Update on North and South Basin Groundwater Cleanup
For more than a decade, the Orange County Water District (OCWD; the District) has been hard at work on two industrial areas of shallow groundwater contamination. They are referred to as the North and South Basin sites and have been the subject of many earlier update publications and presentations.
Both of the areas have active cleanups in process and are being studied in detail following a rigorous National Contingency Plan (NCP) protocol. The goal of this work is to build and operate permanent and durable systems that capture and control the shallow contaminated water and prevent it from spreading into the deeper zones where our drinking water resides.
When solvents are spilled into the dirt in large drum-sized quantities or chronic drippings over many decades, the situation becomes complicated. Sometimes it can be excavated by a tractor, sometimes it can be removed by sucking the liquid out as solvent fumes using underground straws (vapor extraction wells) and then blowing the fumes through charcoal filters. These are the kind of efforts that have long been employed on the various industrial sites by the responsible parties. However, when these solvents go deep into the ground and reach the water table, it becomes a real challenge to recover. That is our challenge.
The cleanup efforts can be thought of in three ways, the first is “source control” as described above, to be performed by the responsible parties under state regulatory agency oversight. The second is referred to as the “interim remedy” where the contaminated groundwater is mapped out and a capture system employed to prevent further spreading. The third is the “final remedy” intended to ultimately restore groundwater to its preindustrial cleanliness. That will take decades to accomplish.
OCWD is focused on the second phase interim remedy in both the North and South basins to halt the spreading of the shallow contamination and prevent it from reaching the deeper clean water that is depended upon for drinking.

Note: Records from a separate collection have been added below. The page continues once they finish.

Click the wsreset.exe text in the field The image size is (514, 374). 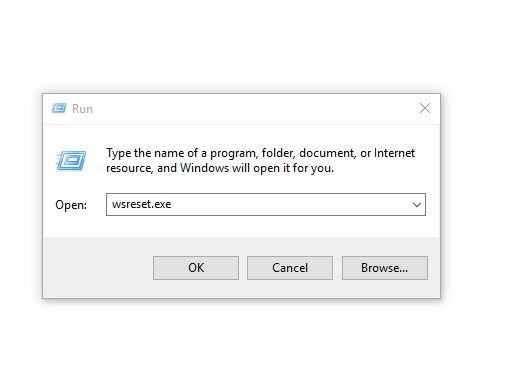tap(142, 204)
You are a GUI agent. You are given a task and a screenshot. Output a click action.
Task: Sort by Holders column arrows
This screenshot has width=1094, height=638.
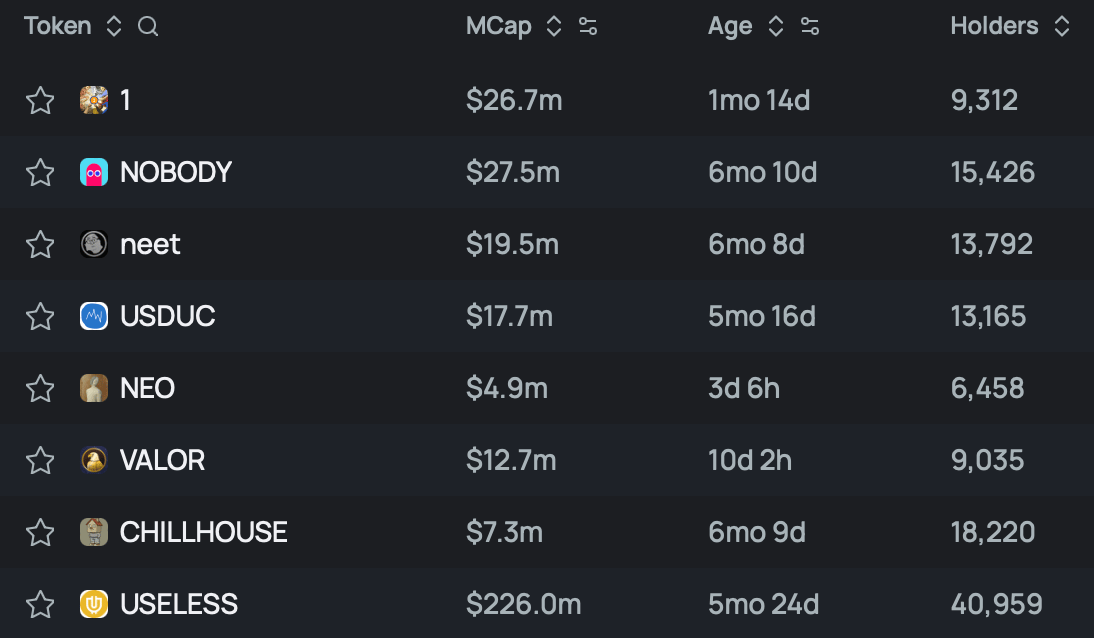1062,27
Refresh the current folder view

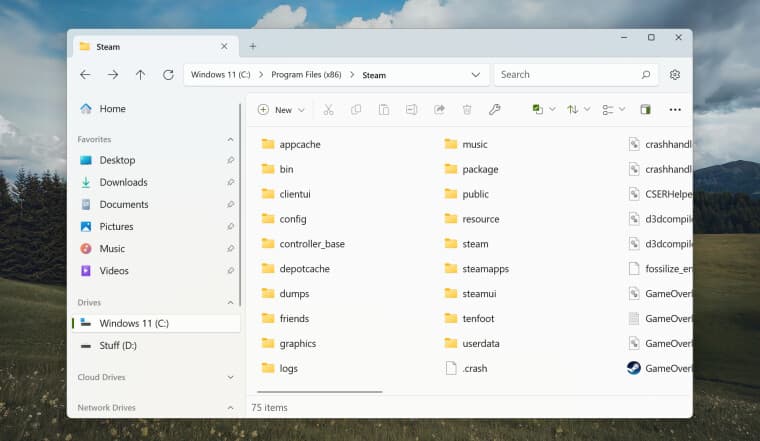tap(168, 75)
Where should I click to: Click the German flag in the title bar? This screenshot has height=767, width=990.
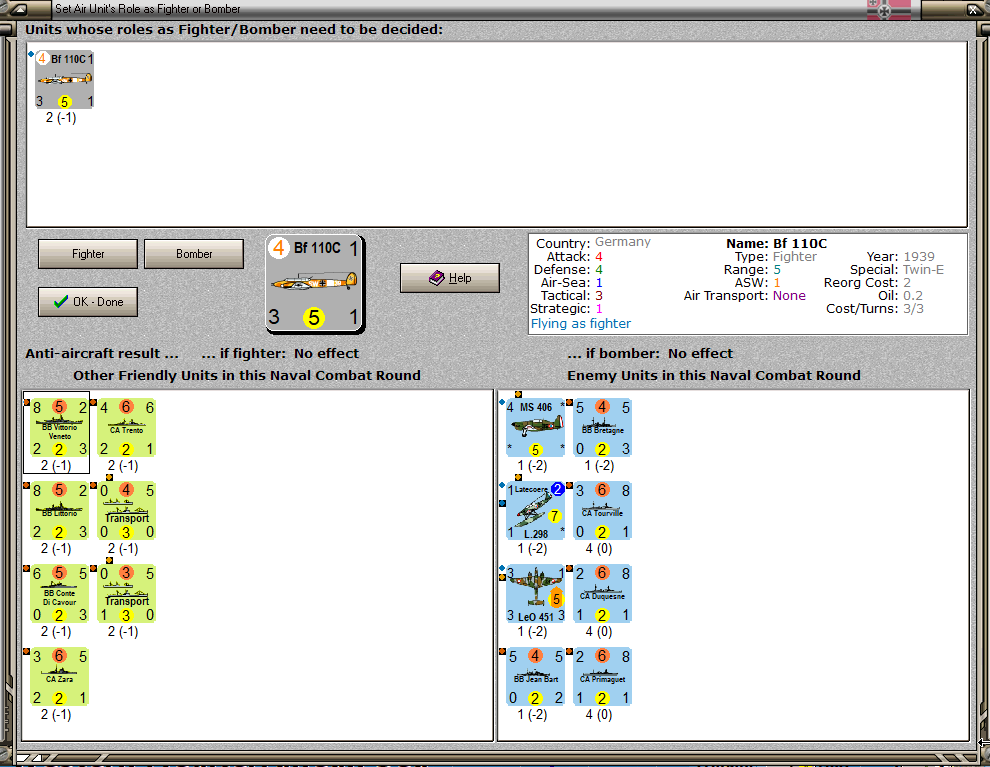point(889,9)
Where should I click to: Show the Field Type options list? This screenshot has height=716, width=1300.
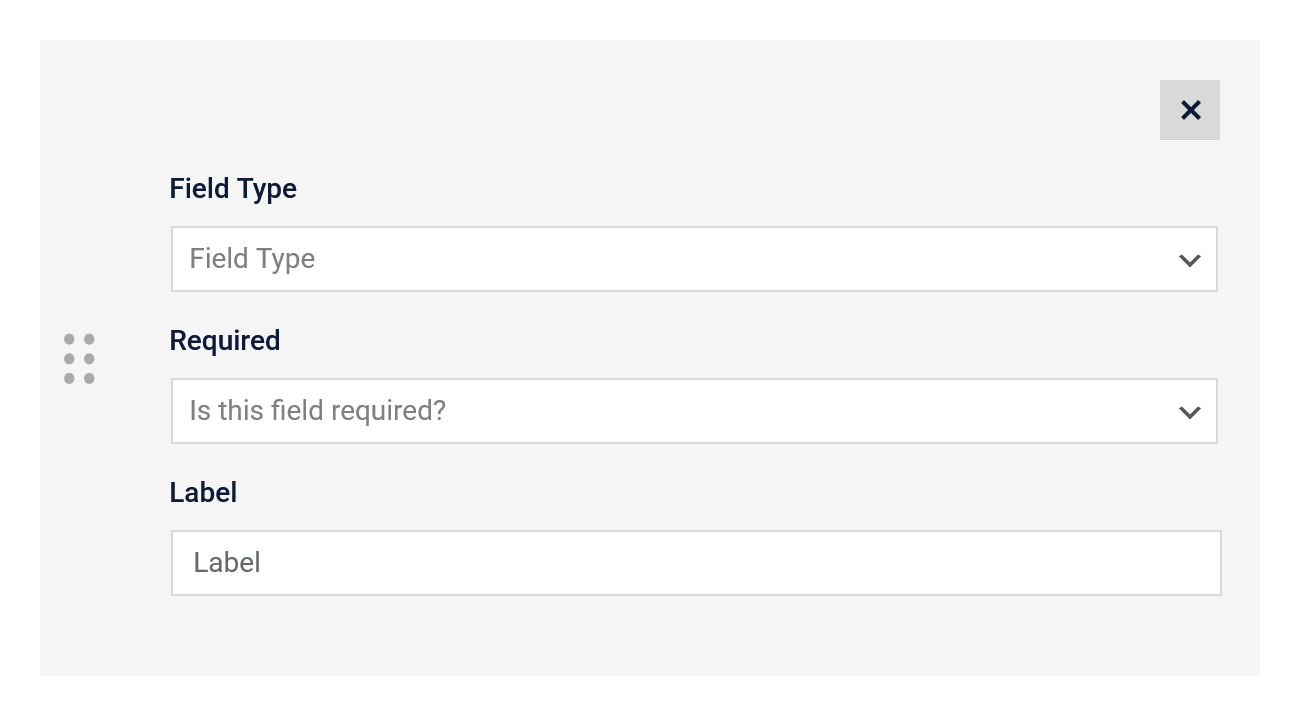(x=694, y=259)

A critically important element of OCWD’s work is the outreach and solicitation of public input into its activities. The process embarked upon is very complicated with a broad array of interested parties and stakeholders. Those include public officials, regulatory agencies, grant funding administrators, responsible parties and their attorneys, groundwater producers and their household customers, and public citizens with a passion for environmental restoration.
The topics being considered include public health, water supply availability, financial impacts, legal liabilities, and technical subjects such as toxicity, chemistry, engineering, and hydrogeology. OCWD’s approach to getting the message out is to gear its communications to the general public and then make the District and its work available for those stakeholders with deeper interest in the various subjects at hand.
In keeping with that commitment, OCWD hosted two stakeholder advisory group meetings on Oct. 29, 2019. One meeting was geared toward the installation and operation of EW-1 in the North Basin, the largest of the hydraulic containment wells in place in that region and the only one currently operational. The remaining wells will depend on the findings from the feasibility study currently being performed by OCWD under EPA oversight.
The second meeting of the day covered the remedial investigation that is ongoing in the South Basin. That discussion focused on the study of underground geological layering and the distribution of contamination in the area. The remedial investigation has produced considerable new soil, groundwater and chemical information. Stakeholders and the regulatory oversight agency asked that the information provided be synthesized into 14 geological cross sections. These graphical depictions will help visualize the subsurface conditions and allow for a more sophisticated interpretation of the new data.
Anyone is eligible to be a stakeholder in these meetings. A questionnaire was sent to thousands of residents in the areas of the two sites offering the opportunity to join. Those that responded with interest were invited, including concerned citizens, health and environmental regulators, responsible parties and attorneys. The turnout was modest but the level of interest by those in attendance was high. The District provided an overview of the progress for each of the projects and opened the floor for questions. Additional stakeholder meetings will follow.